== DATA SHOWN ==

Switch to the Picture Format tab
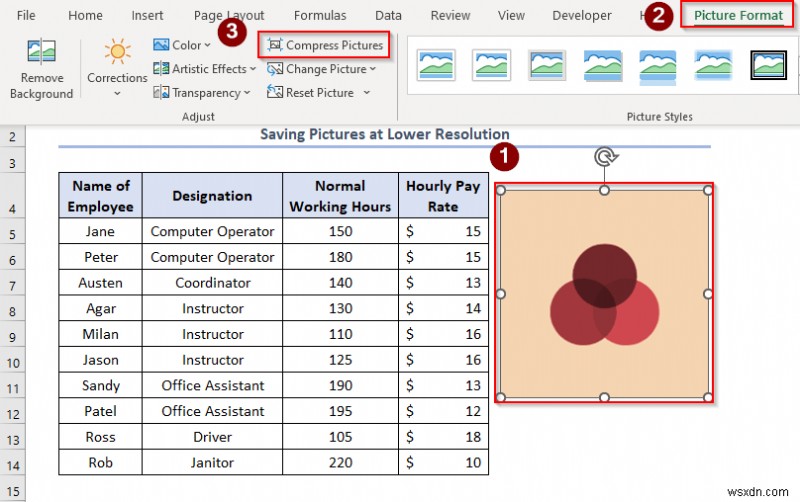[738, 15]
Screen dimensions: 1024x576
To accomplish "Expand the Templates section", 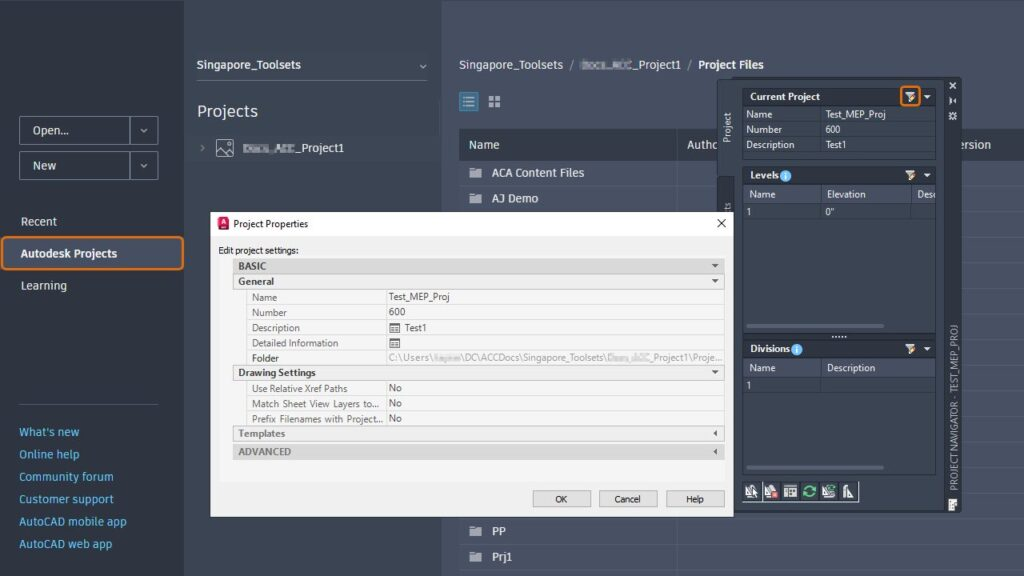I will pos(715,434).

===
== DATA SHOWN ==

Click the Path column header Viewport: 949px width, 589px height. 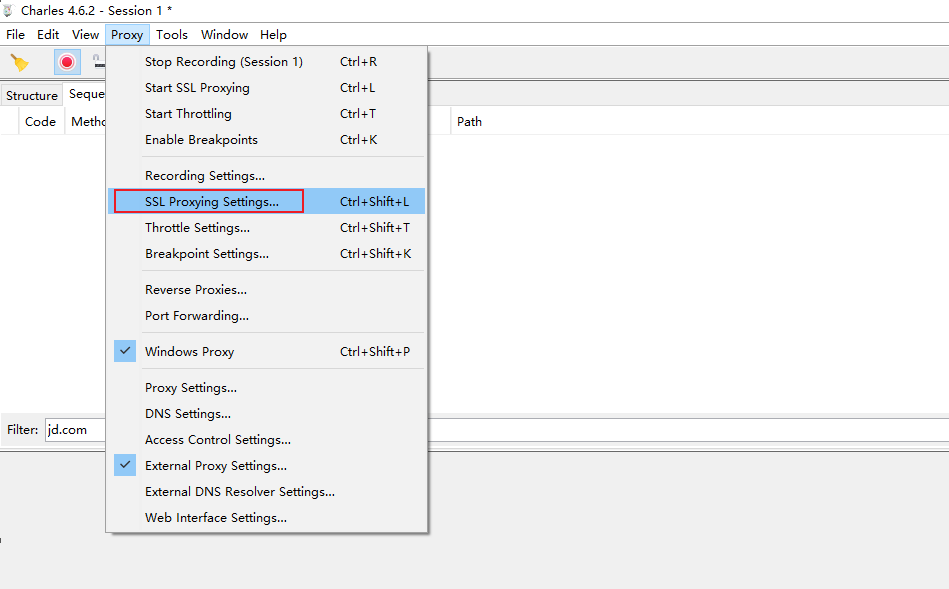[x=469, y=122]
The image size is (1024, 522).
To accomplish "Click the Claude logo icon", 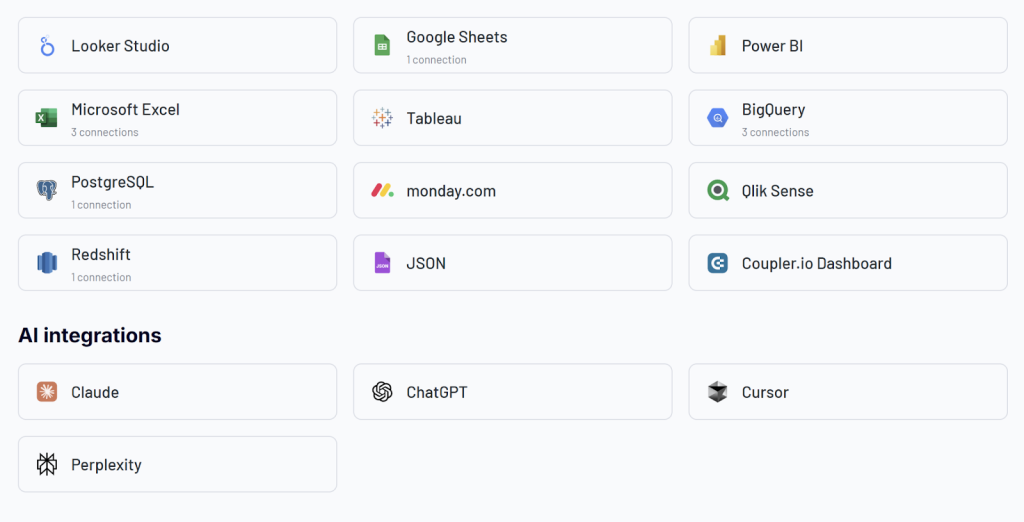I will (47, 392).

===
== DATA SHOWN ==

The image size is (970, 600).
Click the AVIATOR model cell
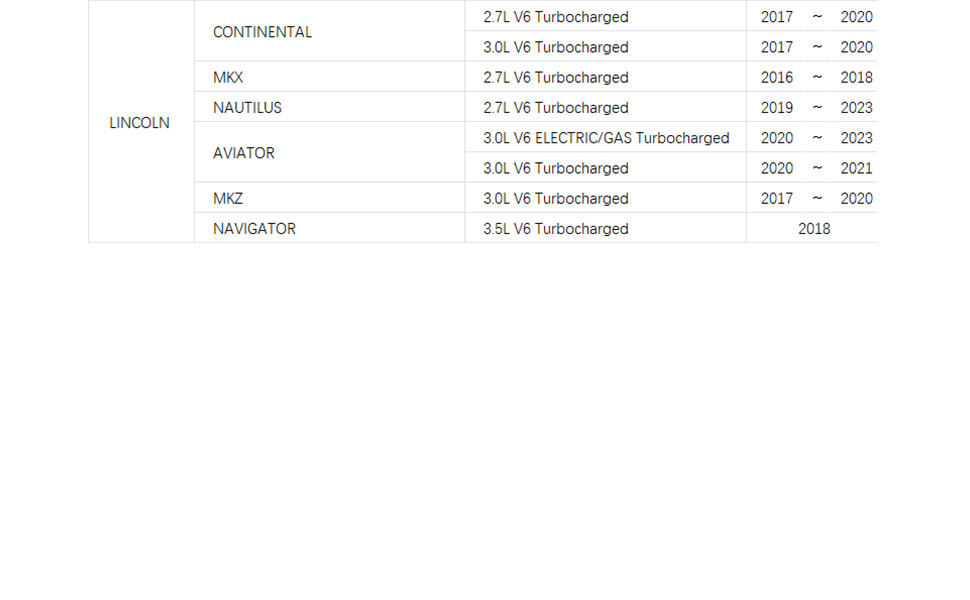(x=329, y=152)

===

:: PROBLEM DETAILS ::
Find every line in the listing above that contains the word "size", matching case exactly, and copy each of those lines.

:: TASK OUTPUT ::
The image size is (1024, 522).
The image size is (970, 600).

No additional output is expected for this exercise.